Two authority reviews have published values for the acute oral toxicity of iodine:

- 315 mg/kg (rats) by the United States Environmental Protection Agency, and

- 1840 mg/kg (rats) by the United Nations.

As this information has come from recognised reliable sources, the primary information sources cited have not been revisited as suggested in the Guidance for the implementation of REACH- Guidance on information requirements and chemical safety assessment: Chapter R3: Information gathering. Furthermore, in accordance with Column 2 of REACH Annex VII, study for acute oral toxicity need not be conducted if an acute toxicity study by the inhalation route is available.

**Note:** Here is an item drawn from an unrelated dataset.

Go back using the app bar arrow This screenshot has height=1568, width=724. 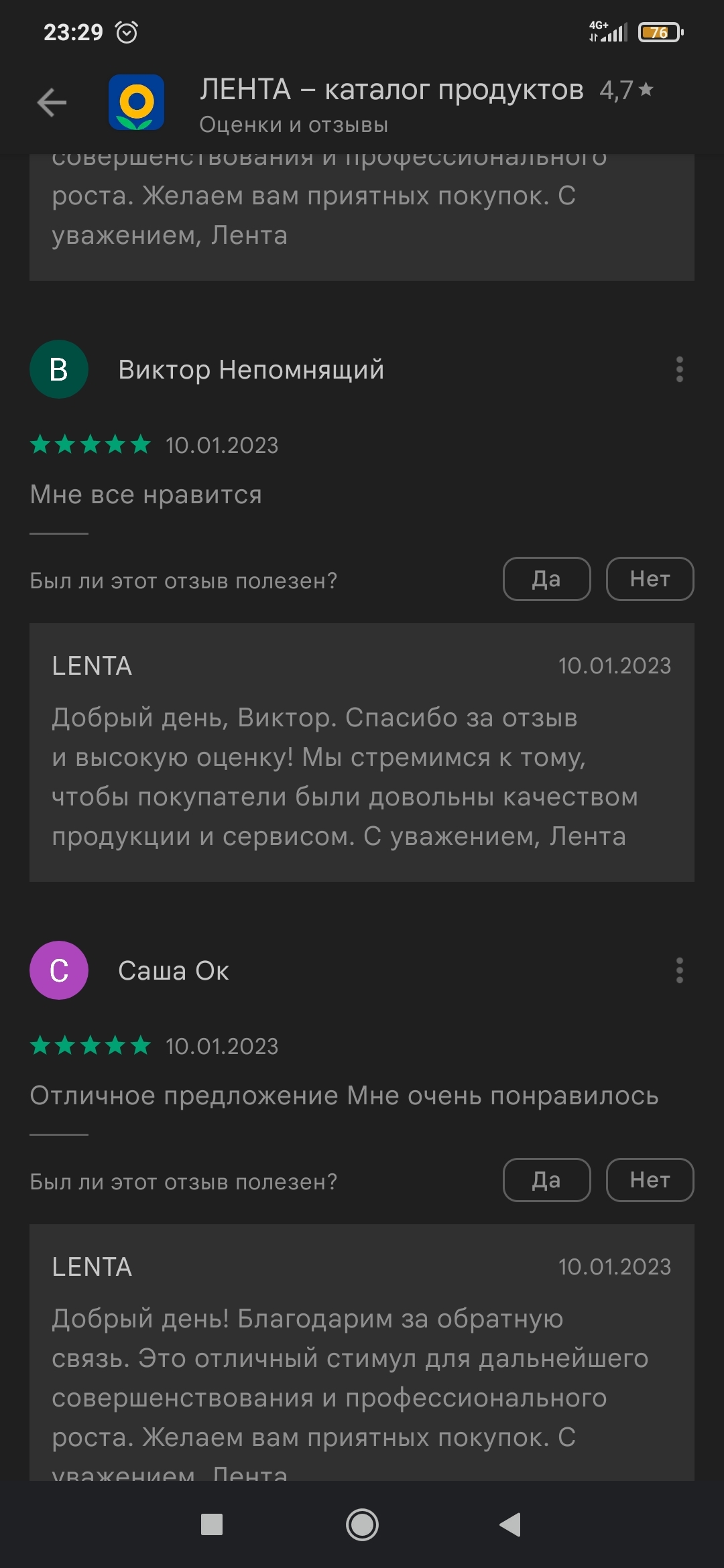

Based on the most conservative value, for classification and labelling purposes, the acute oral toxicity of iodine is set at 315 mg/kg.

References:

- United Nations. 2008. Committee of experts on the transport of dangerous goods and on the globally harmonized system of classification and labelling of chemicals. Sub-committee of experts on the transport of dangerous goods. Thirty-third session. Geneva, 30 June-9July 2008. Item 4 of the provisional agenda. Listing, classification and packing. New entry for iodine, raw in class 8. Submitted by the expert from Germany.

- United States Environmental Protection Agency. 2006. Reregistration eligibility decision for iodine and iodophor complexes.

Justification for classification or non-classification

Iodine has a harmonized EC classification under CLP Regulation 1272/2008. The acute oral toxicity of iodine (in rats) is set at 315 mg/kg.